▸ **EXERCISE**
The answer must be a single number, namely how many lines in the entries below contain the string "Google".

Saved data entries
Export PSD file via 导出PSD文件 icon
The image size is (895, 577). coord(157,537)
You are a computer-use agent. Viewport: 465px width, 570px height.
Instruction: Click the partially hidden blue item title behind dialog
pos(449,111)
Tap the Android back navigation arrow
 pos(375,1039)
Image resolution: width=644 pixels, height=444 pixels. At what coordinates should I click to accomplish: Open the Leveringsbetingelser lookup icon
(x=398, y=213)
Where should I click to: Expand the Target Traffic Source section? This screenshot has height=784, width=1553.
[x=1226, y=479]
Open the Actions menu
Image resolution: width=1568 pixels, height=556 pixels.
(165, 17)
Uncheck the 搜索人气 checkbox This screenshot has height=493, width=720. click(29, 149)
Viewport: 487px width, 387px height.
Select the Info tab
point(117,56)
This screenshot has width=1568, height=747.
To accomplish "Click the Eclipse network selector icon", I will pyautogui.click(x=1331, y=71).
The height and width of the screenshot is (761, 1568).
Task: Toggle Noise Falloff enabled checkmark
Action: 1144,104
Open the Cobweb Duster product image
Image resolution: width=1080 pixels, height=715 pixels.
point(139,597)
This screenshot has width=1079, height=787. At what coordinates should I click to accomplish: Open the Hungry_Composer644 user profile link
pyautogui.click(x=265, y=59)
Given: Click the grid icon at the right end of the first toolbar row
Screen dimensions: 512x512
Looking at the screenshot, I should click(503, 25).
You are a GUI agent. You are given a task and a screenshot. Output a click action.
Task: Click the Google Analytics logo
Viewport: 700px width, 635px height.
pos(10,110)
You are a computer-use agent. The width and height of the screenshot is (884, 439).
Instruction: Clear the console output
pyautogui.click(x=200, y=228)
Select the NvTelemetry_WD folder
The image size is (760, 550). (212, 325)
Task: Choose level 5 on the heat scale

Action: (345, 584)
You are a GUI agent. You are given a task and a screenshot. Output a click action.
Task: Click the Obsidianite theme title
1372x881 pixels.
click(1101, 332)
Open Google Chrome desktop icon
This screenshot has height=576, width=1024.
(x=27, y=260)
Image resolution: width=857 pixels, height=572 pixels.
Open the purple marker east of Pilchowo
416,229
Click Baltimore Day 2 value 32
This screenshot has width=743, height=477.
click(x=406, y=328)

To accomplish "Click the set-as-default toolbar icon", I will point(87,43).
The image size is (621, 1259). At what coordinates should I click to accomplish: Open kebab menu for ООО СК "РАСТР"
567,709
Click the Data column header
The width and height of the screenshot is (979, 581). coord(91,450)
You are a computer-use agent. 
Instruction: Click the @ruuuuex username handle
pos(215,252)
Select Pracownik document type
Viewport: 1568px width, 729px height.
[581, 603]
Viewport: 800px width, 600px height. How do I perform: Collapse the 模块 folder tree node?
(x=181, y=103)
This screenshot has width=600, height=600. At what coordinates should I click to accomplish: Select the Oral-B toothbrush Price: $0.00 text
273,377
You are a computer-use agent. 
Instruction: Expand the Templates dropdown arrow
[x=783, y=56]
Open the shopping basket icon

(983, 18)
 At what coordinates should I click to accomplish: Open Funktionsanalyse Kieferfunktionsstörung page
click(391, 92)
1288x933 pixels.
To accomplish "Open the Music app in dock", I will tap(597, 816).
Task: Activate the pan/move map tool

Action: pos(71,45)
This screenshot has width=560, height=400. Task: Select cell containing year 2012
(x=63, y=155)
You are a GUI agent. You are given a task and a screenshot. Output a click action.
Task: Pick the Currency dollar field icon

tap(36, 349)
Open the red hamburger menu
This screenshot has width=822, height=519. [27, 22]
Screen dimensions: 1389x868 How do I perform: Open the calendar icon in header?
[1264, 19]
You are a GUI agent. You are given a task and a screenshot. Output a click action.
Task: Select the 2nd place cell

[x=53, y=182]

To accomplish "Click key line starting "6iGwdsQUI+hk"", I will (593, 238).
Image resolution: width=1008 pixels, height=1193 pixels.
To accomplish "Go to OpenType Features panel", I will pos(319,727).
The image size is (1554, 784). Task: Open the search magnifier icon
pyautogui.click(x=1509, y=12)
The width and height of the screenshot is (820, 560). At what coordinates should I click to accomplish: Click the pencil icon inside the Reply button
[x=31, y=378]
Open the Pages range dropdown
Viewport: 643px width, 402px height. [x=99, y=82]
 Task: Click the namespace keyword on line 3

▸ **ANSWER BELOW**
2